Startup Weekend Damascus: Entrepreneurship in a War Zone

Startup Weekend Damascus: Entrepreneurship in a War Zone
This post was published on the now-closed HuffPost Contributor platform. Contributors control their own work and posted freely to our site. If you need to flag this entry as abusive, send us an email.

Imperialism, ideology, and war are not historically unique developments in a city that predates human record. After ten millennia, there is very little that the city of Damascus has not experienced. A Startup Weekend; however, is one such event.

On February 18, 2014, the international community will gain its first introscopic look into the entrepreneurial community of Damascus, the capital city of civil-war-laden Syria.

The 54-hour event will measure public interest in Startup technologies within Damascus, and will reward a winner with access to venture funding and publicity. The three-day event, organized by Ahmed Sufian Bayram, will be preceded by a "bootcamp" for participants, and will include a cast of international entrepreneurs are scheduled to attend online.

Event mentorship will be led by Syrian international entrepreneurs, among others, including: Rania Succar (Google); Kinan Sweidan (Shooofi) and Fadi Mujahid (Game Power 7). The event will be held in the city's Al Mezzah neighborhood, west of central Damascus, and near the presidential palace.

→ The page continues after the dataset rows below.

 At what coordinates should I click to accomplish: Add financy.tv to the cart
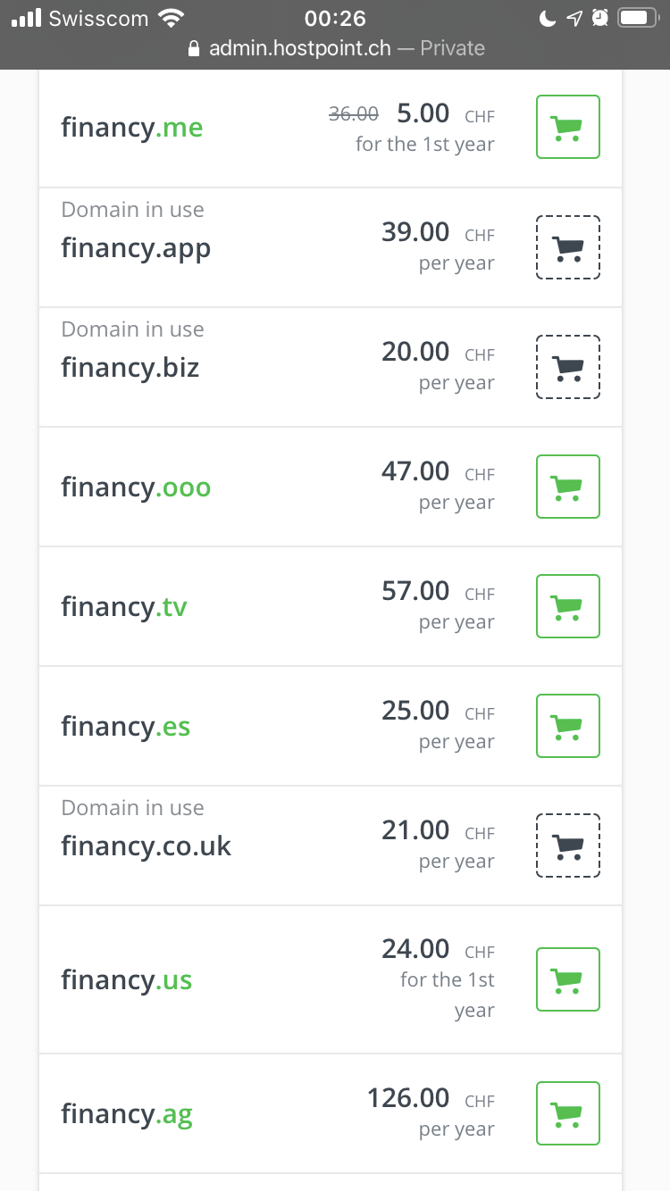pyautogui.click(x=567, y=606)
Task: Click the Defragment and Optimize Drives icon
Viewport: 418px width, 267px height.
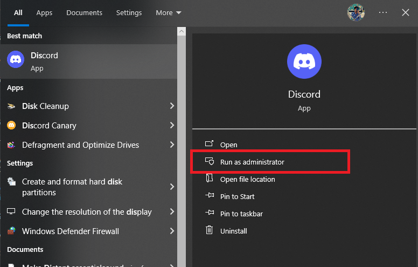Action: coord(11,145)
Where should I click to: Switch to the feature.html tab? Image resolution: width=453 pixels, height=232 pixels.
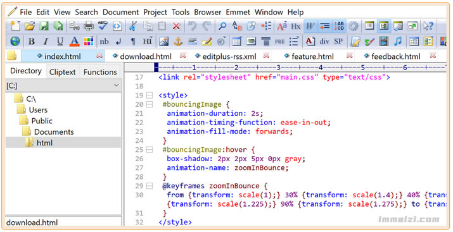[x=312, y=56]

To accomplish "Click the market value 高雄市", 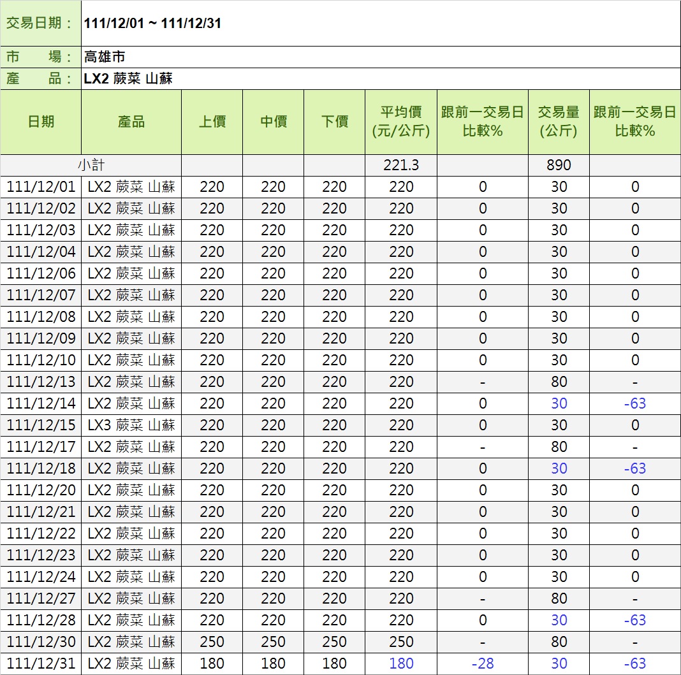I will point(105,57).
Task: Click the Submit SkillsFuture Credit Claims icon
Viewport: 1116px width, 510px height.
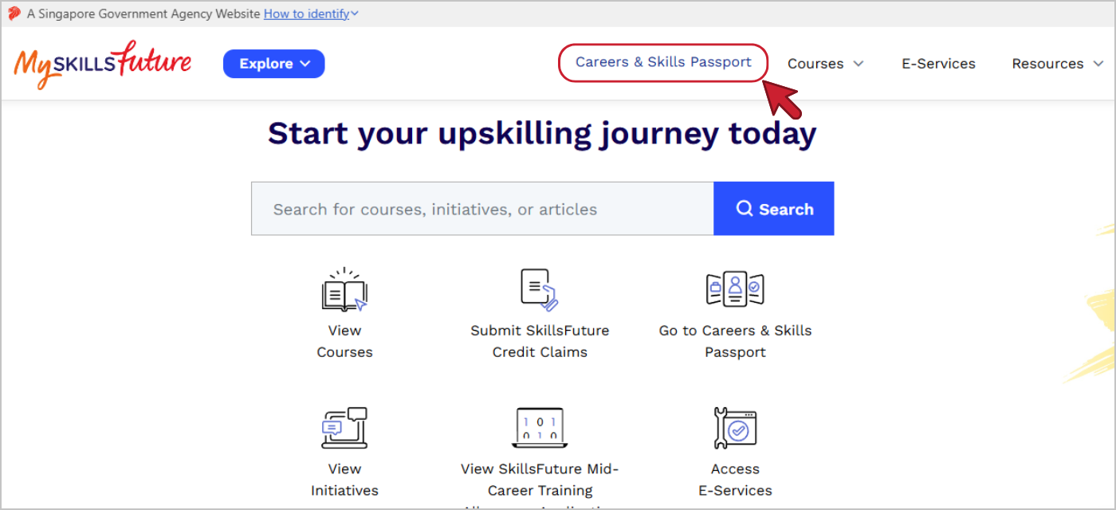Action: tap(540, 290)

Startup Weekends have been a community rallying event among hopeful entrepreneurs across the Arab world for several years. Prior to Damascus, Startup Weekends have been hosted in Ramallah, Amman, Jeddah and Beirut, as well as Cairo, Dubai, and Casablanca. Iran will host its first Startup Weekend beginning February 12, and Libya is scheduled to host its first on February 27.

Despite conferences in Geneva to strategize peace, this month has seen a wave of brutal events in the Syrian conflict; including al-Qaeda sponsored massacres, and continued violence within Damascus. As the Assad regime summons international support to combat "terror" within its tattered dominion, video has surfaced detailing indiscriminate "barrel bombing" of civilian locations within the southern suburbs of Damascus.

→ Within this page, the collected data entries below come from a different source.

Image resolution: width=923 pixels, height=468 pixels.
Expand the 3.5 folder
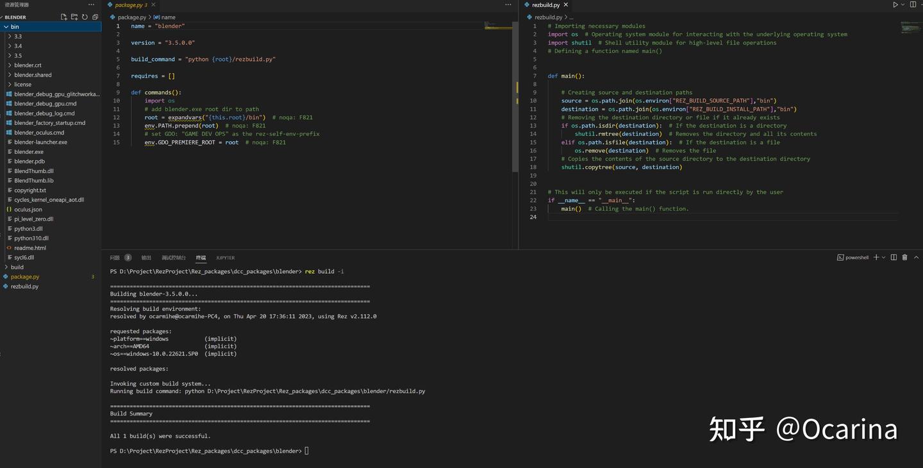[17, 56]
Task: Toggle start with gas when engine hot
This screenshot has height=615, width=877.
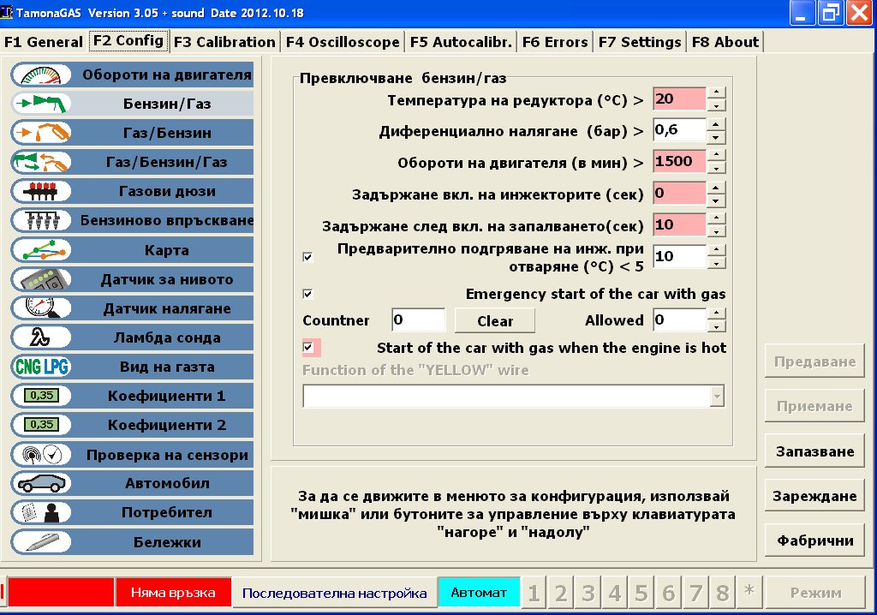Action: (x=308, y=348)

Registration for the event closed on February 5, with nearly 400 registrations filed. To those afforded the luxury of physical safety and internet access, the events of the weekend will be traceable on Twitter under the hashtag #SWDamascus and @SW Damascus.

The UP Global blog will host follow up coverage of the events, people and ideas that made Startup Weekend Damascus possible, including an interview with Ahmed Sufian Bayram, and a review of the Damascus' brightest entrepreneurial thinking.